##### Supplied records #####

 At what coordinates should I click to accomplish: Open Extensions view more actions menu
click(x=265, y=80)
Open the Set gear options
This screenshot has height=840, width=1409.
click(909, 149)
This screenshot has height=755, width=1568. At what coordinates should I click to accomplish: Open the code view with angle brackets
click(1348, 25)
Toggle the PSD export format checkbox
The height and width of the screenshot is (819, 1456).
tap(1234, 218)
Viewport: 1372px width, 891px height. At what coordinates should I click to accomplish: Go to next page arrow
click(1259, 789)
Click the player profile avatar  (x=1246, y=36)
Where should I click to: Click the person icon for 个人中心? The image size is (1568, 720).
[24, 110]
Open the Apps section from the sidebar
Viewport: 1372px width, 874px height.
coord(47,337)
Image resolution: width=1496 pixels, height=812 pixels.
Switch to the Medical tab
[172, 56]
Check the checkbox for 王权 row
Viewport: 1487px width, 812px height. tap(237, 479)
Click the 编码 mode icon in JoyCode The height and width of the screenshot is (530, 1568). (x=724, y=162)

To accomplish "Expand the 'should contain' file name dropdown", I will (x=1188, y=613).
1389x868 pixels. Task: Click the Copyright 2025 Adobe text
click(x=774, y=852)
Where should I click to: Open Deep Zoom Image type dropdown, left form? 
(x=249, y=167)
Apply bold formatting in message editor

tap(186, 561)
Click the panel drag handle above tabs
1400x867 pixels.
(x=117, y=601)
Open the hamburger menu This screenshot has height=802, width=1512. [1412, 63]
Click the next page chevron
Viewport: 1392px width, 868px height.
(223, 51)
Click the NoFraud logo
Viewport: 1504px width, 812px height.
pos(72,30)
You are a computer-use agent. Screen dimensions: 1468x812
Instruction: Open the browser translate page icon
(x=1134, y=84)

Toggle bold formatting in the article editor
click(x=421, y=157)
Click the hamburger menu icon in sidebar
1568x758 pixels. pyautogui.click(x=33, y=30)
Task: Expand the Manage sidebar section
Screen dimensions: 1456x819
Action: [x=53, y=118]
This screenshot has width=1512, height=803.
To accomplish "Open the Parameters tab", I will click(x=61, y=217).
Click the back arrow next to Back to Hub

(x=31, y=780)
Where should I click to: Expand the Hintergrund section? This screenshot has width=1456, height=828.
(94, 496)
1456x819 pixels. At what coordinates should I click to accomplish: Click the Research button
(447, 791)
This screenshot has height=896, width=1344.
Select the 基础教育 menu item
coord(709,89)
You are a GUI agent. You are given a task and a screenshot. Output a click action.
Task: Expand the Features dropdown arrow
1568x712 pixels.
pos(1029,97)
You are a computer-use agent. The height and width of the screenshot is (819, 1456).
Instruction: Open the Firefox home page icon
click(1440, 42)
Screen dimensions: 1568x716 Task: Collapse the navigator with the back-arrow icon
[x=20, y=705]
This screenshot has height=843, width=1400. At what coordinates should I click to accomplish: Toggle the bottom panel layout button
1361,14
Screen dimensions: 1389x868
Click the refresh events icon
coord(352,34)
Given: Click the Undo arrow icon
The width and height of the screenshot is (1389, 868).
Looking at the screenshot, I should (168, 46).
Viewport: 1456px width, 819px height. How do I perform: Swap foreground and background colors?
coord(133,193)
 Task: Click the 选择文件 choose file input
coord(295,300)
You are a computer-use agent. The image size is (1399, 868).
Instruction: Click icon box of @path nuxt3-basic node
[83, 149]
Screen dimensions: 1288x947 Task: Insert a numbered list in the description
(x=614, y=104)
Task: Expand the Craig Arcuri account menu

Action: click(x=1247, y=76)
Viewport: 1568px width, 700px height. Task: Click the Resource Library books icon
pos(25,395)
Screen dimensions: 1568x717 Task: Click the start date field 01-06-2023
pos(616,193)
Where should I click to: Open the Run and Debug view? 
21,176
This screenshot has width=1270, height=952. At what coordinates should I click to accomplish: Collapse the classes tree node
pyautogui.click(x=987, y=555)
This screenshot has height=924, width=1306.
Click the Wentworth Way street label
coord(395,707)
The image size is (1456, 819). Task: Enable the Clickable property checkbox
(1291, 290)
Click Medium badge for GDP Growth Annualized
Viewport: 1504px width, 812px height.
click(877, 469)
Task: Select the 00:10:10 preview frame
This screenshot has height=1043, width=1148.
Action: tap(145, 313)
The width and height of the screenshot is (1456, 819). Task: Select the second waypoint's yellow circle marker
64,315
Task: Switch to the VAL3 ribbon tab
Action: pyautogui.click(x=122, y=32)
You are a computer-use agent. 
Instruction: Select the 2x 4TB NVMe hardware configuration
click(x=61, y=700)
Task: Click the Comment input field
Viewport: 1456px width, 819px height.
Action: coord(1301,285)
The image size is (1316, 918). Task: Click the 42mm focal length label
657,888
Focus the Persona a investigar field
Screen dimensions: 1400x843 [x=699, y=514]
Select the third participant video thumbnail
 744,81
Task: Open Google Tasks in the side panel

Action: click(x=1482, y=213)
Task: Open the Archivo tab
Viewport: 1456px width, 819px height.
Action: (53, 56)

#####

What to produce —
Find and copy each line of the data where "computer" is present.

Your response —
You are a computer-use agent. Screen dimensions: 1468x812
You are a computer-use agent. The height and width of the screenshot is (819, 1456).
You are a computer-use agent. The image size is (1399, 868).
You are a computer-use agent. 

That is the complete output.